_Goal 1_.
Extract the rows from the first row through the line containing "Action: (743, 171)", inclusive, and reproduce them verbatim.

--- Begin Extract ---

[PATCH bpf-next 2/2] selftests/bpf: Add tests for bpf_get_dentry_xattr
Song Liu
songliubraving at meta.com
Mon Aug 19 07:18:40 UTC 2024
Hi Christian,
Thanks again for your suggestions here. I have got more questions on
this work.
> On Jul 29, 2024, at 6:46 AM, Christian Brauner <brauner at kernel.org> wrote:
[...]
>> I am not sure I follow the suggestion to implement this with
>> security_inode_permission()? Could you please share more details about
>> this idea?
>
> Given a path like /bin/gcc-6.9/gcc what that code currently does is:
>
> * walk down to /bin/gcc-6.9/gcc
> * walk up from /bin/gcc-6.9/gcc and then checking xattr labels for:
> gcc
> gcc-6.9/
> bin/
> /
>
> That's broken because someone could've done
> mv /bin/gcc-6.9/gcc /attack/ and when this walks back and it checks xattrs on
> /attack even though the path lookup was for /bin/gcc-6.9. IOW, the
> security_file_open() checks have nothing to do with the permission checks that
> were done during path lookup.
>
> Why isn't that logic:
>
> * walk down to /bin/gcc-6.9/gcc and check for each component:
>
> security_inode_permission(/)
> security_inode_permission(gcc-6.9/)
> security_inode_permission(bin/)
> security_inode_permission(gcc)
> security_file_open(gcc)
I am trying to implement this approach. The idea, IIUC, is:
1. For each open/openat, as we walk the path in do_filp_open=>path_openat,
check xattr for "/", "gcc-6.9/", "bin/" for all given flags.
2. Save the value of the flag somewhere (for BPF, we can use inode local
storage). This is needed, because openat(dfd, ..) will not start from
root again.
3. Propagate these flag to children. All the above are done at
security_inode_permission.
4. Finally, at security_file_open, check the xattr with the file, which
is probably propagated from some parents.
Did I get this right?
IIUC, there are a few issues with this approach.
1. security_inode_permission takes inode as parameter. However, we need
dentry to get the xattr. Shall we change security_inode_permission
to take dentry instead?
PS: Maybe we should change most/all inode hooks to take dentry instead?

--- End Extract ---
--- Begin Material provided ---

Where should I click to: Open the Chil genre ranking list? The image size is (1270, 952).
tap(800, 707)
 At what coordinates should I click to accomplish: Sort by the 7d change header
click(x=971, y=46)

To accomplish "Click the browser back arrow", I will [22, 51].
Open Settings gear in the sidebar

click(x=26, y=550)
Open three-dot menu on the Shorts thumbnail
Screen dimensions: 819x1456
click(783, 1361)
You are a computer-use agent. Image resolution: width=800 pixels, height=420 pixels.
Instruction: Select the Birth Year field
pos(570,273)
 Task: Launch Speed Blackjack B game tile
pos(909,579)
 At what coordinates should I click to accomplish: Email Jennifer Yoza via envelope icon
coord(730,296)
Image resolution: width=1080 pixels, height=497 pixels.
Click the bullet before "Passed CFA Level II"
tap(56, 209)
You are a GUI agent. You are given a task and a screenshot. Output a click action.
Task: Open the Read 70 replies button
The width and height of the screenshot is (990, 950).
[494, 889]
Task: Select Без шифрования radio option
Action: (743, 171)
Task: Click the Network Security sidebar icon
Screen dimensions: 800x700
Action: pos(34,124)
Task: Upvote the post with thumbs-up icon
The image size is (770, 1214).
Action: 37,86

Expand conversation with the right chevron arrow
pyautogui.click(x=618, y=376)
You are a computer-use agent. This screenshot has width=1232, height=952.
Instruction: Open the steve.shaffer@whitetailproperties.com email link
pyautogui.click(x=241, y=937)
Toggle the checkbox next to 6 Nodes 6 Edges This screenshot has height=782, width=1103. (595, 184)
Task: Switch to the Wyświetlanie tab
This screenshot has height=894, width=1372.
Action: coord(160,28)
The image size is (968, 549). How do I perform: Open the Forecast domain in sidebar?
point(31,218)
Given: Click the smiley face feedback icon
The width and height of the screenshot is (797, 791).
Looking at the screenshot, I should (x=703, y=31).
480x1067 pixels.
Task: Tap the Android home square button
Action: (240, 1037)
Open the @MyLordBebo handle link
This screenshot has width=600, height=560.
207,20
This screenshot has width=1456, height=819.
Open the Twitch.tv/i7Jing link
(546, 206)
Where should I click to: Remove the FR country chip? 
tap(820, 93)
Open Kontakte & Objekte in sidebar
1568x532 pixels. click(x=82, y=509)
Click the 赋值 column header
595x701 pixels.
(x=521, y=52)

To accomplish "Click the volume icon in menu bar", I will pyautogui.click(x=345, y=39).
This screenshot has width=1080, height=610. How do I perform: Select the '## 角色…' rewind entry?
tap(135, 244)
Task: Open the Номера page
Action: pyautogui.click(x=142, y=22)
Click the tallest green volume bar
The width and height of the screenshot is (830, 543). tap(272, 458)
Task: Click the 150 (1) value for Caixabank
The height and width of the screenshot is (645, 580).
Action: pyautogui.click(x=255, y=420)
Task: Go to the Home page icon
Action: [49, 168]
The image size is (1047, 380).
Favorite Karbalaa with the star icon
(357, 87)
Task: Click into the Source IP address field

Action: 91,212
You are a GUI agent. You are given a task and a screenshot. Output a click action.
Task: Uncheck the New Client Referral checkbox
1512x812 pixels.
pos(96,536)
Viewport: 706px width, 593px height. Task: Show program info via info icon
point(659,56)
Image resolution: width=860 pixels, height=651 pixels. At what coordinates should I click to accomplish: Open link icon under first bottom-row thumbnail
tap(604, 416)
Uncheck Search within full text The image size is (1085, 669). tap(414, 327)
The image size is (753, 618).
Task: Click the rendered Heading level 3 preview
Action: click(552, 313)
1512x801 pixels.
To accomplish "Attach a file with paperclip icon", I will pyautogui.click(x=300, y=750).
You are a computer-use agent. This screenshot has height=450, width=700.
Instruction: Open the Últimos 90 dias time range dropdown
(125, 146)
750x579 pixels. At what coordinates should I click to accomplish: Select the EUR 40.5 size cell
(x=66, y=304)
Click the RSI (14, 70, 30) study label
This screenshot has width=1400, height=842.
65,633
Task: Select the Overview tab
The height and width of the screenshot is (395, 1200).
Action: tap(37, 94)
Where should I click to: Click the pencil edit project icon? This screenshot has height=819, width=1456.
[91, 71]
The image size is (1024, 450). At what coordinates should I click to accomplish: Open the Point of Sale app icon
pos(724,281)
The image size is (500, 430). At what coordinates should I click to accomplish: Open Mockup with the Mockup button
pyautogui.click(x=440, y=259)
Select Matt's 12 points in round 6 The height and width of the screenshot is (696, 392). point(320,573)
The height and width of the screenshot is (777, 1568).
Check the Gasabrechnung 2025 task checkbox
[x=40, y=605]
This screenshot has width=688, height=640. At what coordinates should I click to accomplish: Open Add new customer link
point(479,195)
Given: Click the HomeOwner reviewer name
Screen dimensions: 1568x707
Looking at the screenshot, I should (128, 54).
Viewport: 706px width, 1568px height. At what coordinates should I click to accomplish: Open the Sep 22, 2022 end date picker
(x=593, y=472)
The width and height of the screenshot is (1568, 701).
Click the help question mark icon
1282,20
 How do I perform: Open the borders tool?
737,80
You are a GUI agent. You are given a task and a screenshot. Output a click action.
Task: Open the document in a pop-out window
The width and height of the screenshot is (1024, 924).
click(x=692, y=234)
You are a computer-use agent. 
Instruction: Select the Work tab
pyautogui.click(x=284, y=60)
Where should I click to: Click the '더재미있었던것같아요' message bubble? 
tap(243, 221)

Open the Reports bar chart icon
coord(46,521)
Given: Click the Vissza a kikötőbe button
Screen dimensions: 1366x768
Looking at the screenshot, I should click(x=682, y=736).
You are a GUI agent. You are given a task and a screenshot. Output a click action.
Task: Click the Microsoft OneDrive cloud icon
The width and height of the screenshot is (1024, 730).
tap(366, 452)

--- End Material provided ---

_Goal 2_.
Translate the sentence "I am trying to implement this approach." from the mailing-list post into German.

_Written answer 1_.
Where should I click to: Open the Chil genre ranking list? The image size is (1270, 952).
tap(800, 707)
 At what coordinates should I click to accomplish: Sort by the 7d change header
click(x=971, y=46)

To accomplish "Click the browser back arrow", I will [22, 51].
Open Settings gear in the sidebar

click(x=26, y=550)
Open three-dot menu on the Shorts thumbnail
Screen dimensions: 819x1456
click(783, 1361)
You are a computer-use agent. Image resolution: width=800 pixels, height=420 pixels.
Instruction: Select the Birth Year field
pos(570,273)
 Task: Launch Speed Blackjack B game tile
pos(909,579)
 At what coordinates should I click to accomplish: Email Jennifer Yoza via envelope icon
coord(730,296)
Image resolution: width=1080 pixels, height=497 pixels.
Click the bullet before "Passed CFA Level II"
tap(56, 209)
You are a GUI agent. You are given a task and a screenshot. Output a click action.
Task: Open the Read 70 replies button
The width and height of the screenshot is (990, 950).
[494, 889]
Task: Select Без шифрования radio option
Action: (743, 171)

_Written answer 2_.
Ich versuche, diesen Ansatz umzusetzen.